Feb 02 2006

Oy Vey! The Drama!

The ladies here at work all want to get together with me next week so that we can say farewell before I take off. They are going to meet me for lunch at a nearby restaurant. However, they don’t want the woman who temped for me to come because most of them don’t like her. While I’m certainly not her biggest fan (she’s the one who unknowingly condemned me to burn in hell after a painful death), I’ve been left out of fun things before in my life more than I really like to admit or remember. And it hurts to be left out. But one of the ladies here has sort of adopted me as her work daughter and she’s the one who hates the temp the most. She won’t go if the temp goes and I really want her there.

Wait, it gets worse.

Yesterday the temp came up to me and told me that she’s really going to miss me and that I’m the only one here she can trust or talk to. (Stab!Stab! Into my heart!)

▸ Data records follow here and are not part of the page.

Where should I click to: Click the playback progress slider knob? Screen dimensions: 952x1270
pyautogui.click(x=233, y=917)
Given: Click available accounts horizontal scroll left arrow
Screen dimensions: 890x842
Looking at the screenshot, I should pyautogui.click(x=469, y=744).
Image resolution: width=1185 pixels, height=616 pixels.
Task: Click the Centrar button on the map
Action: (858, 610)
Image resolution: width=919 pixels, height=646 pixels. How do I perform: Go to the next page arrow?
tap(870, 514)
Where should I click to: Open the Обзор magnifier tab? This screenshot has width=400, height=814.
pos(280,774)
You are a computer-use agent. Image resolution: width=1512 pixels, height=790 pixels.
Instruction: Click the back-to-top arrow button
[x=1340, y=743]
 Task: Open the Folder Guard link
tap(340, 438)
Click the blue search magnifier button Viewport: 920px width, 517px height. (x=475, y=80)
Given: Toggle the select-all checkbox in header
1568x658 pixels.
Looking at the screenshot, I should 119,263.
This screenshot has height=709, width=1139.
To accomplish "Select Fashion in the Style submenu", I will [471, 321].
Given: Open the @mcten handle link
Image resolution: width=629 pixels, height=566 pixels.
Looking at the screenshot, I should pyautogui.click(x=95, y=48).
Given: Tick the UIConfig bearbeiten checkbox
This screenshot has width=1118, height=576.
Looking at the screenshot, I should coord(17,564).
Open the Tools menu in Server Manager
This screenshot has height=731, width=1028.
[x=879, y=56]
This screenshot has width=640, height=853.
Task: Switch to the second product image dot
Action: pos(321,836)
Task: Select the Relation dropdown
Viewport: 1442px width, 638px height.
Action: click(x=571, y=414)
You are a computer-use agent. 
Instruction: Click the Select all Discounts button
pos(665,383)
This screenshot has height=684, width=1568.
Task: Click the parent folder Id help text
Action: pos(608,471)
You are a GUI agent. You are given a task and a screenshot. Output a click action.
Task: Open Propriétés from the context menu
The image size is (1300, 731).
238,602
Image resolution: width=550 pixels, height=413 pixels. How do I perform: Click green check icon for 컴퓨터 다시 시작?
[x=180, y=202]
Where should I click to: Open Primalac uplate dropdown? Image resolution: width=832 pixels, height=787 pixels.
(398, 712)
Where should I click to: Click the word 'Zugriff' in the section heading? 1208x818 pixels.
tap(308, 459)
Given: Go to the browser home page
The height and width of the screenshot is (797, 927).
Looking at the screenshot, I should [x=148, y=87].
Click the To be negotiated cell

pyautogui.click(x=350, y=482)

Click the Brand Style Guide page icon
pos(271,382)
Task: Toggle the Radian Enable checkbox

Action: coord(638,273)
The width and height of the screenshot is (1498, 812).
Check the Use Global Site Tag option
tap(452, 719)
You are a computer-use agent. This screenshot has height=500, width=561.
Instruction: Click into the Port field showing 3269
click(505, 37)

So how do I manage to not hurt her feelings but still get to say goodbye to my work friends?

I know it’s kind of trivial, but it still really sucks.

Feb 02 2006

Junkie doesn’t BEGIN to describe it.

Since I have been back to work, I have needed some help in the afternoon with the whole “staying awake” thing (highly overrated, let me tell you). Smacking my knees into my desk drawers was losing its charm, so I decided to try chemicals- Diet Dr. Pepper, so be precise.

I have NEVER in my life liked diet sodas and, in fact, have always avoided them like they were the boy who masturbated through his coat pocket during high school english class.

But diet Dr. Pepper? I have become absurdly addicted to it. I dream about it. I have a fanatical craving for the stuff. I used to like regular Dr. Pepper before I gave up drinking soda (mostly), but never like this. Do you think the secret ingredient is Heroin?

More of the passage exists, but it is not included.